Would you output the entries below only from the line containing "E-mail cím (57, 1590)" through the line containing "ottoppp-admin (104, 973)", exactly as they stand and with both ends included?
BEGIN
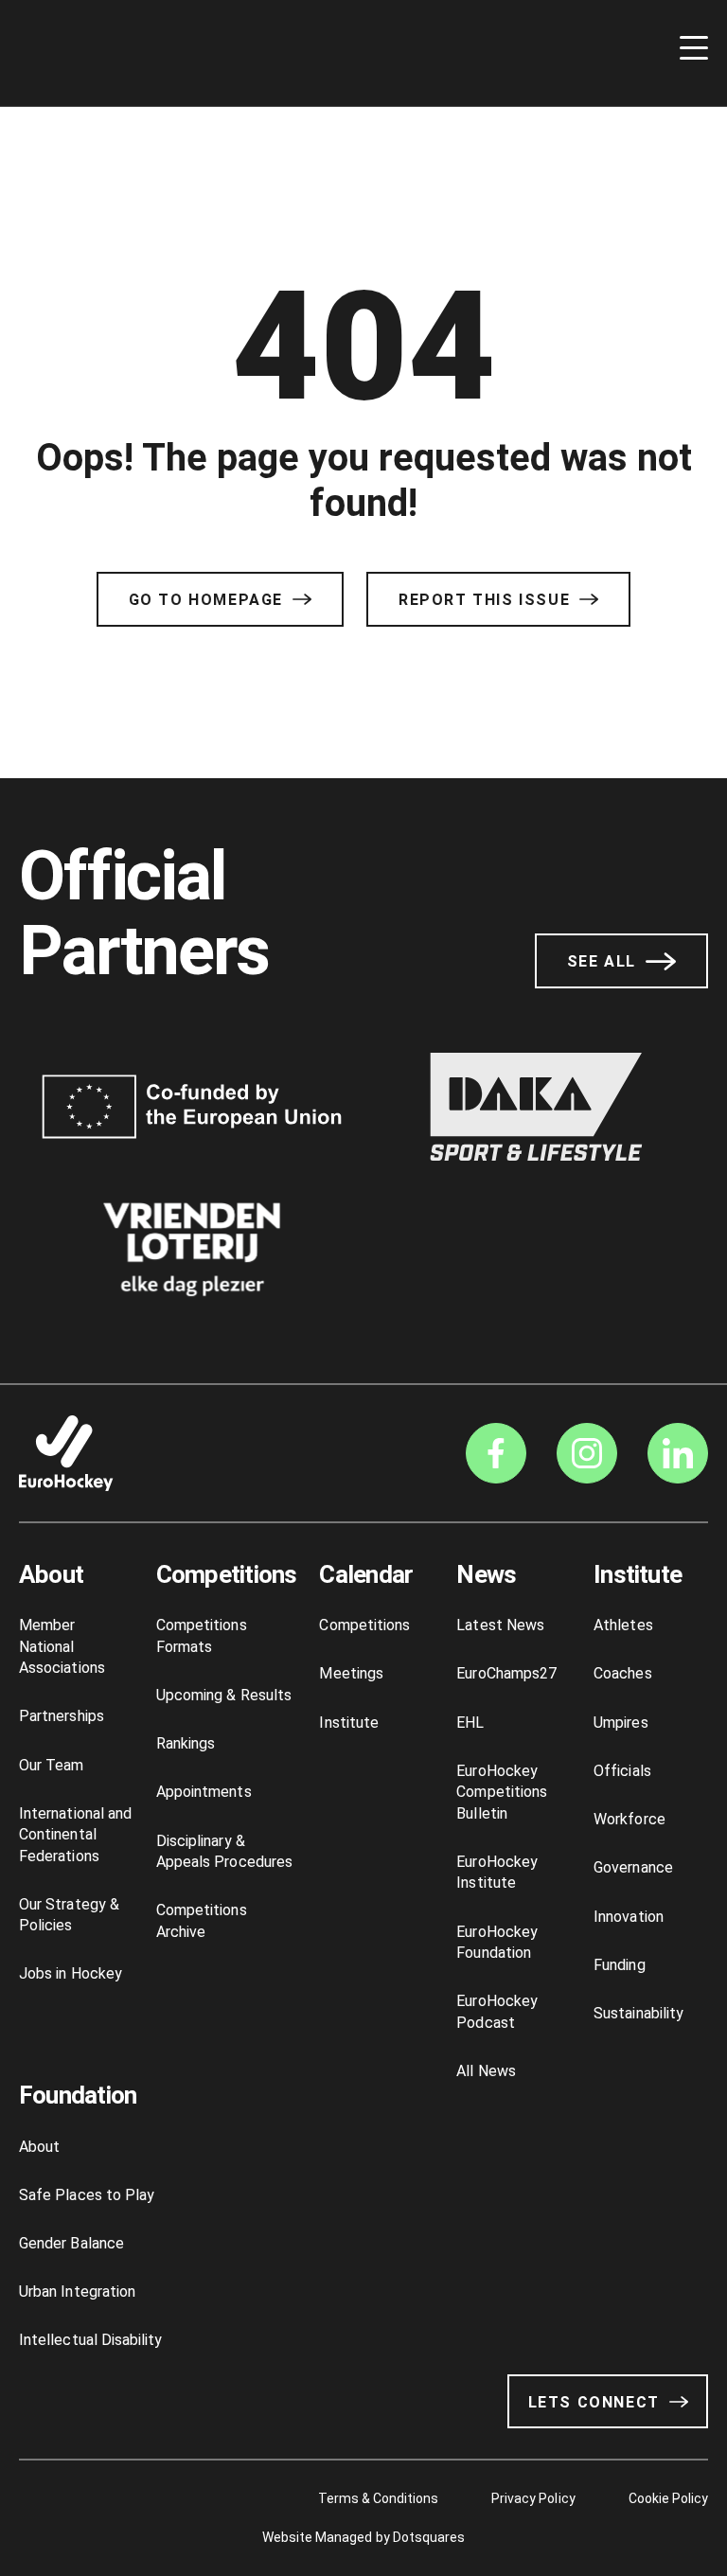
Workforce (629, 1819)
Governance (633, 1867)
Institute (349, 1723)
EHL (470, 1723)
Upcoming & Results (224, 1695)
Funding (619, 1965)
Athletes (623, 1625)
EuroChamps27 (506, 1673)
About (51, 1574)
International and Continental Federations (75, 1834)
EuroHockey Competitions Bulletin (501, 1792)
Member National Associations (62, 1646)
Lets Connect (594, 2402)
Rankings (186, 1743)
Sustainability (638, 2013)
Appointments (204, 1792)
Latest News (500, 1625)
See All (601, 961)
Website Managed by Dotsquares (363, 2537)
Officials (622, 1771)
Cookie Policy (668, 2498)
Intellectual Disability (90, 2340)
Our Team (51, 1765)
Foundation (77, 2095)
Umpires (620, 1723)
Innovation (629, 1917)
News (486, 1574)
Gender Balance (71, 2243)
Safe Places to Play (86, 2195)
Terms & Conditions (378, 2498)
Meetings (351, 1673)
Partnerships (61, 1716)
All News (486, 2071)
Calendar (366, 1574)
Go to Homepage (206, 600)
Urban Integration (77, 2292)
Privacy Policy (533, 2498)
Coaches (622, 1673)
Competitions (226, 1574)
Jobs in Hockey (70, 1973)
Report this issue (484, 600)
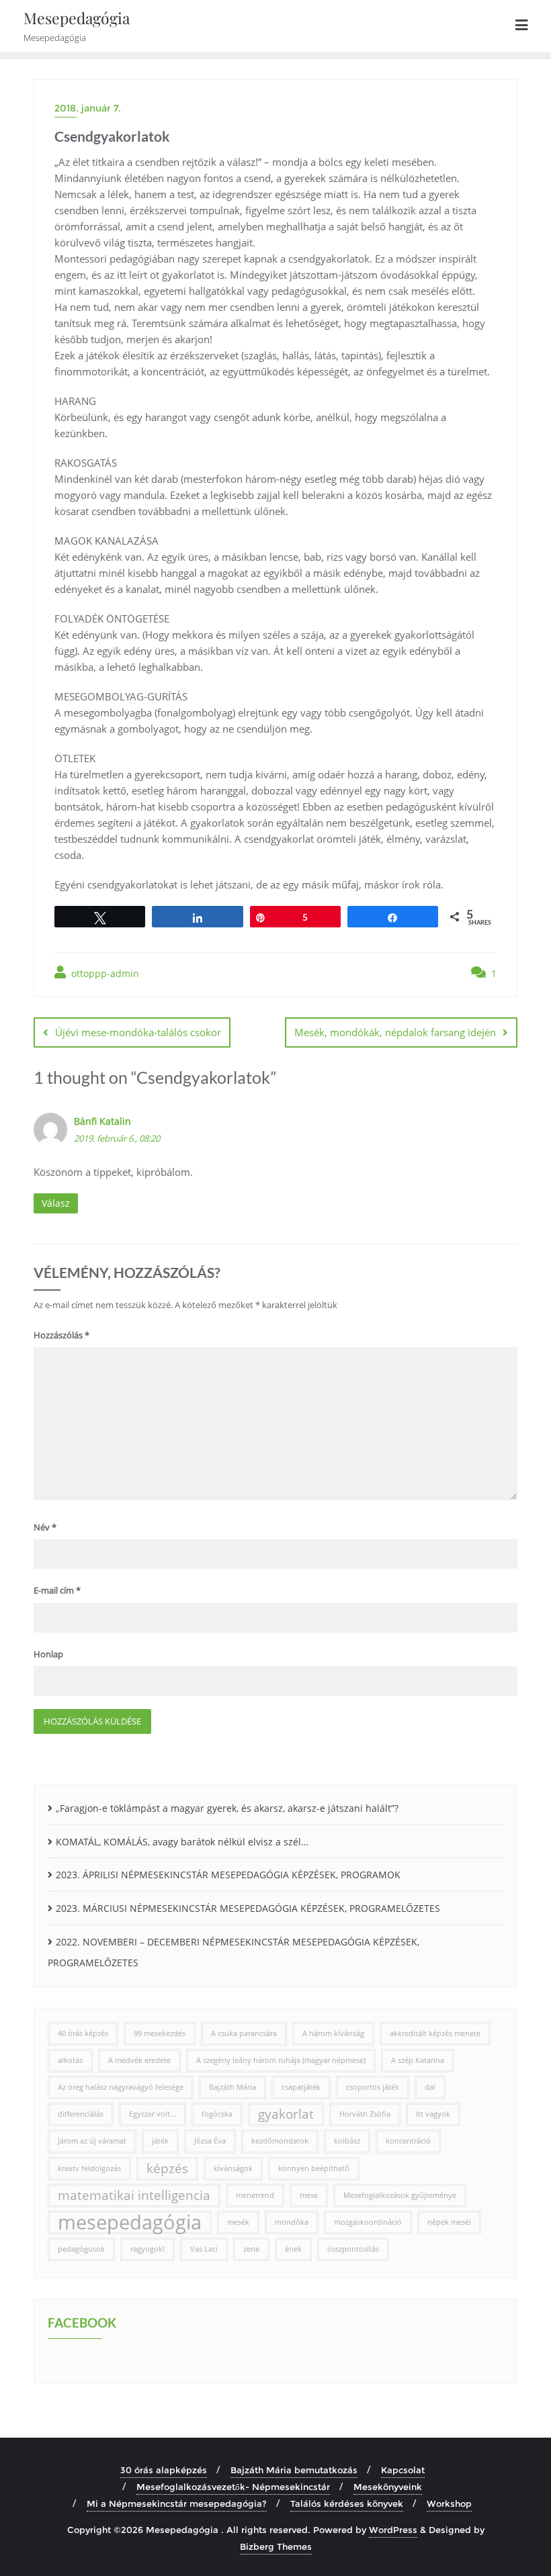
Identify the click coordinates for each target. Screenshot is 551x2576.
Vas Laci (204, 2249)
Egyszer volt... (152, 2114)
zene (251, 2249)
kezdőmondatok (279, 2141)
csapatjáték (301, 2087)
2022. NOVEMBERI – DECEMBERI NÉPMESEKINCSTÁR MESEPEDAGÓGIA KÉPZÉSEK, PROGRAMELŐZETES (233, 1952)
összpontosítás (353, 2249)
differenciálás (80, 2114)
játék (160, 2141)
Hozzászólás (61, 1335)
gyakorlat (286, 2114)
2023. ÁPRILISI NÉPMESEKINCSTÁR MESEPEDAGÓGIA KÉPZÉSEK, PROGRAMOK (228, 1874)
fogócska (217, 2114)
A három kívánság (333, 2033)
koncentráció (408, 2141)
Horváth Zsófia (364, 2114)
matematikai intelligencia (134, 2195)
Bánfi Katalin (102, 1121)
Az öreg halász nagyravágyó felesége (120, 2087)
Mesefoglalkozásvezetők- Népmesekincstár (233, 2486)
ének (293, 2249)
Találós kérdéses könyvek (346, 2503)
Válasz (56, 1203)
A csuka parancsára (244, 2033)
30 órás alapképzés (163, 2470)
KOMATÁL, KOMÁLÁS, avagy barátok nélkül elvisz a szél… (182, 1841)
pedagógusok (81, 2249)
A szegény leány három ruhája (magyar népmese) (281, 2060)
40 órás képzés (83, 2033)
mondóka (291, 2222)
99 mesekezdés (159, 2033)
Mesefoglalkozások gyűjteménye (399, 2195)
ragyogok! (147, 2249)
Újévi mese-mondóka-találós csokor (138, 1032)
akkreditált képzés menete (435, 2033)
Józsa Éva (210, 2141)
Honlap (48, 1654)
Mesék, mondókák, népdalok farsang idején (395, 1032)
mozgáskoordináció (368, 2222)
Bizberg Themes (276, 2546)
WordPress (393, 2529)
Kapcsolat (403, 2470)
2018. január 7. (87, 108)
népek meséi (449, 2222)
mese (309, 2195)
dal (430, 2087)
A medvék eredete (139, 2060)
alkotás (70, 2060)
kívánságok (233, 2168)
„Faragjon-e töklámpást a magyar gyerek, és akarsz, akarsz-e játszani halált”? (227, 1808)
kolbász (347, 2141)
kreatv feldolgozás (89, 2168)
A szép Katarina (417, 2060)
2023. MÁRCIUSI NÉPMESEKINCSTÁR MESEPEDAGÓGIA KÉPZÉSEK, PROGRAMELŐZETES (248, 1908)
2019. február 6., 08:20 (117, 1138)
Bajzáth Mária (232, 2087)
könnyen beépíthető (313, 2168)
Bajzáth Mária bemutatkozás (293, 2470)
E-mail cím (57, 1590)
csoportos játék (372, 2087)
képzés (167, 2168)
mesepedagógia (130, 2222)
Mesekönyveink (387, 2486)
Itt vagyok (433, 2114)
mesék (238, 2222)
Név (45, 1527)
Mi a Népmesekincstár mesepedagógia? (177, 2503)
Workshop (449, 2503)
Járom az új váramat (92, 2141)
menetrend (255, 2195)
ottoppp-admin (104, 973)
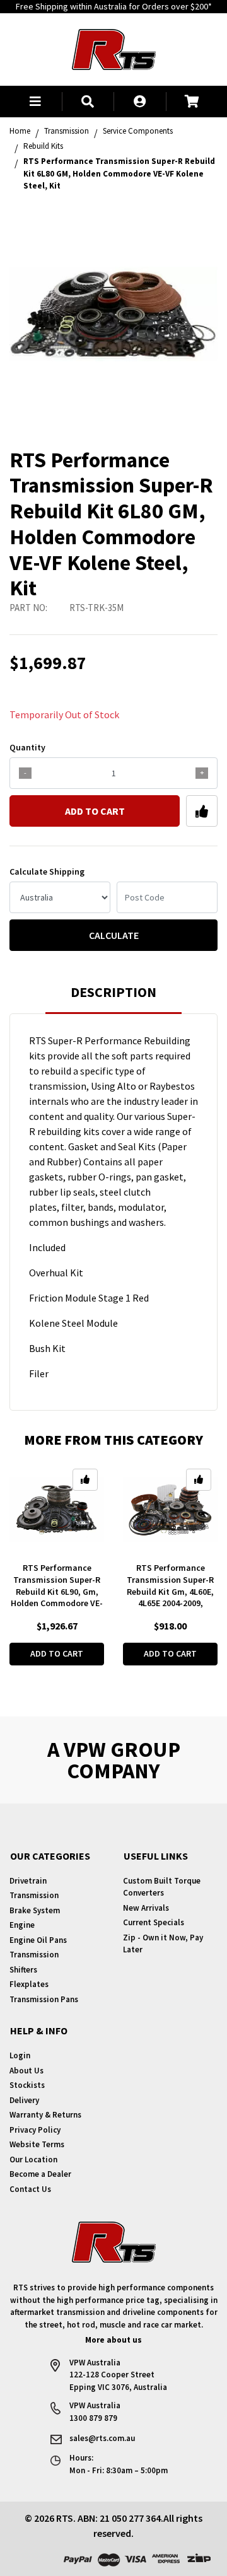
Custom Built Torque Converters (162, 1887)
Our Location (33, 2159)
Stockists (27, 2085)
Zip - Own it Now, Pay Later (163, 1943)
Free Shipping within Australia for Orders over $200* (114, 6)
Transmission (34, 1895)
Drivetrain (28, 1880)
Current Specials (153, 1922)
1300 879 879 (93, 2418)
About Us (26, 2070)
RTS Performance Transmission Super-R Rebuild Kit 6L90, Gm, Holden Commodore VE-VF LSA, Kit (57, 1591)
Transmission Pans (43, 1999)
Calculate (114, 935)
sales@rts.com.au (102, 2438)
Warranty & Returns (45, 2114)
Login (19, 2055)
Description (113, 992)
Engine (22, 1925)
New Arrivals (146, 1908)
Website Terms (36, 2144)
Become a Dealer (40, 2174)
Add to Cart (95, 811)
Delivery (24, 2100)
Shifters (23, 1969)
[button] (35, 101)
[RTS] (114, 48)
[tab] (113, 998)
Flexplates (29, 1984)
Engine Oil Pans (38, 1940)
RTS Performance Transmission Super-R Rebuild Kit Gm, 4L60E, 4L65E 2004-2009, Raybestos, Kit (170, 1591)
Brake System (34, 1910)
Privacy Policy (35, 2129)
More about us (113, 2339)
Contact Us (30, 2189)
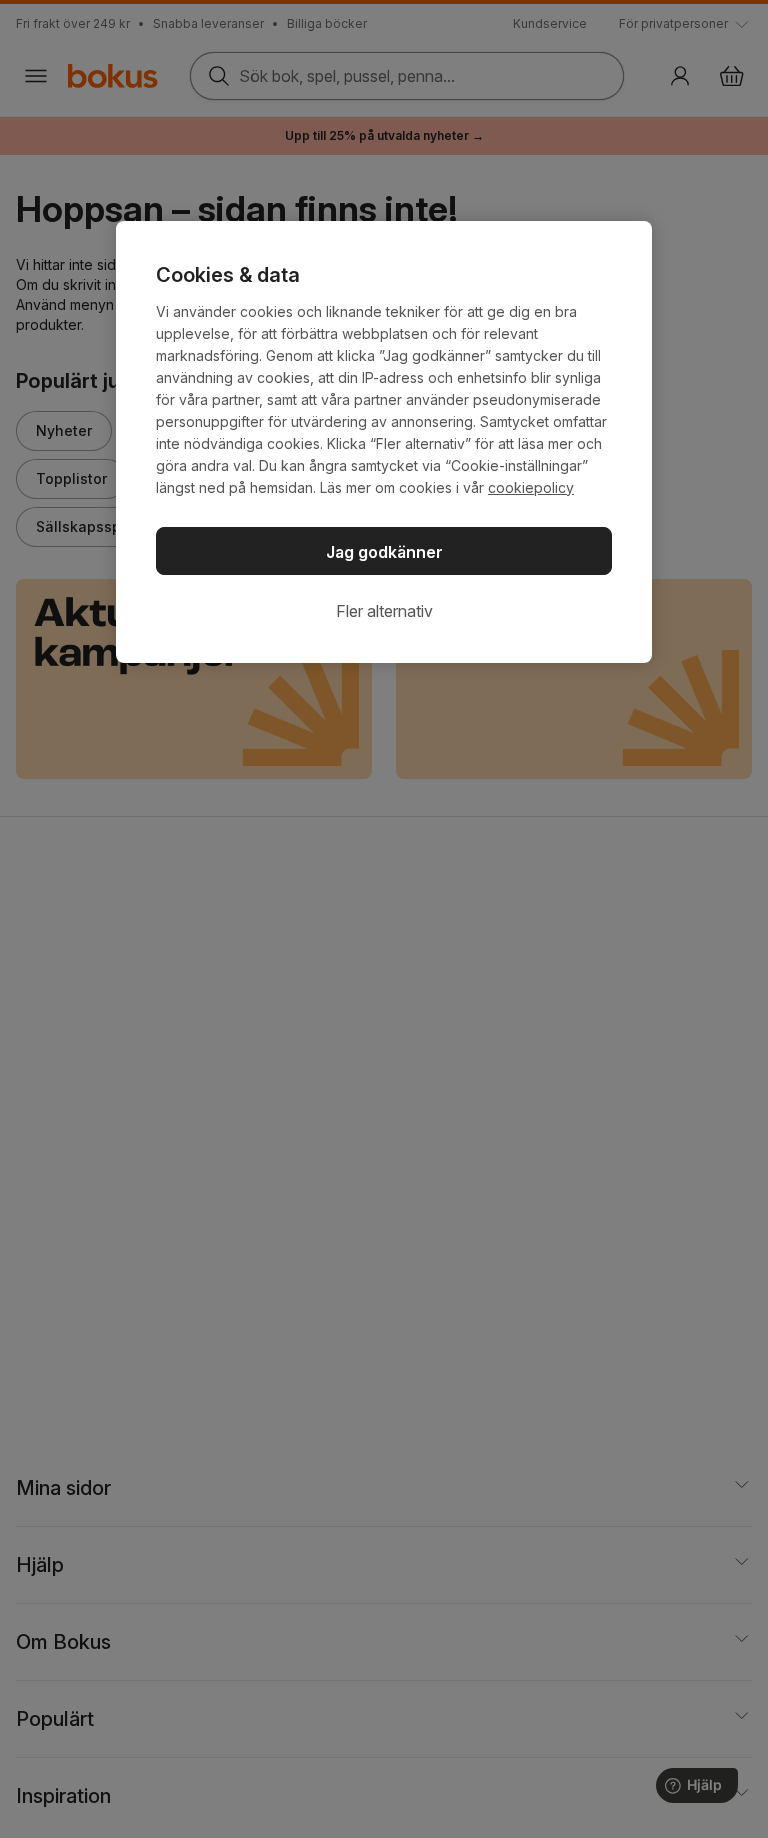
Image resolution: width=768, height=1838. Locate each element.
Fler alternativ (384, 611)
END
# Answer section:
E-mail cím (57, 1590)
csoportos játék (372, 2087)
képzés (167, 2168)
mesepedagógia (130, 2222)
Mesekönyveink (387, 2486)
Itt vagyok (433, 2114)
mesék (238, 2222)
Név (45, 1527)
Mi a Népmesekincstár mesepedagógia? (177, 2503)
Workshop (449, 2503)
Járom az új váramat (92, 2141)
menetrend (255, 2195)
ottoppp-admin (104, 973)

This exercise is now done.